Komponierende «Primadonna»

Im Late Night am Samstag konnte man den Klarinettisten im Klarinettenquintett h-moll von Johannes Brahms hören. Mit betörender Intensität fanden sich da die Solisten des LFO zu Kammermusik zusammen, und das nur knapp zwei Stunden nach den letzten wuchtigen Akkorden der 8. Sinfonie von Gustav Mahler. Zudem erklang hier zum Festivalthema «Primadonna» auch das erste Werk einer Komponistin, das Streichquartett e-moll von Ethel Smyth (1858–1944).
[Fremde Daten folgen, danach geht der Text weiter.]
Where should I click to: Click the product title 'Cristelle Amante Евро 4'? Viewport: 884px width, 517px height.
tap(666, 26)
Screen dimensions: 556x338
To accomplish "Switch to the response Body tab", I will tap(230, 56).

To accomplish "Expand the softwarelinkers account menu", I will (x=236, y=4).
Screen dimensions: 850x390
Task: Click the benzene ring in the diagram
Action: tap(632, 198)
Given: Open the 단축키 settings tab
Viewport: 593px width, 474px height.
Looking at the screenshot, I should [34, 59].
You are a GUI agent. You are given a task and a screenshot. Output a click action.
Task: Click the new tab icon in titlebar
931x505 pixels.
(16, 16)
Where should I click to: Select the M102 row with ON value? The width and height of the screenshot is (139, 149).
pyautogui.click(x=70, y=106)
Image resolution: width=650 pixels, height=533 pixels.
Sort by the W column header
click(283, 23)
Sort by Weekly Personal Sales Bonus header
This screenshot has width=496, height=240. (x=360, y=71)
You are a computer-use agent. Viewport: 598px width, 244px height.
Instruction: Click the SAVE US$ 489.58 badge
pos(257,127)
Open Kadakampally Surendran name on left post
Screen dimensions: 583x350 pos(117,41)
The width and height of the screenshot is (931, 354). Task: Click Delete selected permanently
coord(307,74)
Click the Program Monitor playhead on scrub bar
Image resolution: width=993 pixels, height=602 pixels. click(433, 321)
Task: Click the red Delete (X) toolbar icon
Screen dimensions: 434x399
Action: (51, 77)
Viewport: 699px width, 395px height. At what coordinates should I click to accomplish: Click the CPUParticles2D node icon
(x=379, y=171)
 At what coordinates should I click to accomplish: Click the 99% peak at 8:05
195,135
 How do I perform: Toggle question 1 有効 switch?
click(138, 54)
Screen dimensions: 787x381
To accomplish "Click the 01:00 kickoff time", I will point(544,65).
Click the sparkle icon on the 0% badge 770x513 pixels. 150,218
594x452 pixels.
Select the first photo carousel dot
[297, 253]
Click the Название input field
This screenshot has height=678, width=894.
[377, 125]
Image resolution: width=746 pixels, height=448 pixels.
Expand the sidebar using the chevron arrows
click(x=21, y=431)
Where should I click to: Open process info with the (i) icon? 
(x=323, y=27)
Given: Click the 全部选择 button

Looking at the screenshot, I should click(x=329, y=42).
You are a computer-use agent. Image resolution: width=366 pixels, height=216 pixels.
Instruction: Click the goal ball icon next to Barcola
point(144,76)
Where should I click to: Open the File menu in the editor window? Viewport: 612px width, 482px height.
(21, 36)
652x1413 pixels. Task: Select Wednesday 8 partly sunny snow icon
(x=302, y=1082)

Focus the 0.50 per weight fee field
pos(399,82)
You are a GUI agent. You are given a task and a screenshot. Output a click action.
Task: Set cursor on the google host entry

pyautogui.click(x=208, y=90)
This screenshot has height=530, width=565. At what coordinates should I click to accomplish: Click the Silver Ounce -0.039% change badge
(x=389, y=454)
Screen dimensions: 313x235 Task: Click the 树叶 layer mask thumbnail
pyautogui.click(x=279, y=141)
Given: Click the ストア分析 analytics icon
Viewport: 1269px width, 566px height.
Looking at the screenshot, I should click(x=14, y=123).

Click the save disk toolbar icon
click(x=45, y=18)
Deren Vielseitigkeit machten die LFO-Musiker deutlich. Schmelzend lyrische Melodien bestimmten den ersten Satz; spritzig, tänzerisch und keck überraschte das Allegro molto leggiero mit stets neuen musikalischen Einfällen. Den choralartigen Beginn im weit ausgedehnten Andante spielten die Musiker um den Luzerner Geiger Daniel Dodds mit intensivem Legato. Die musikalische Bandbreite der Komponistin zeigte sich, als im Finale die romantische Stimmung Themen wich, deren Spektrum von männlichen Komponisten wie Debussy, Strawinsky oder Schönberg zu reichen schien.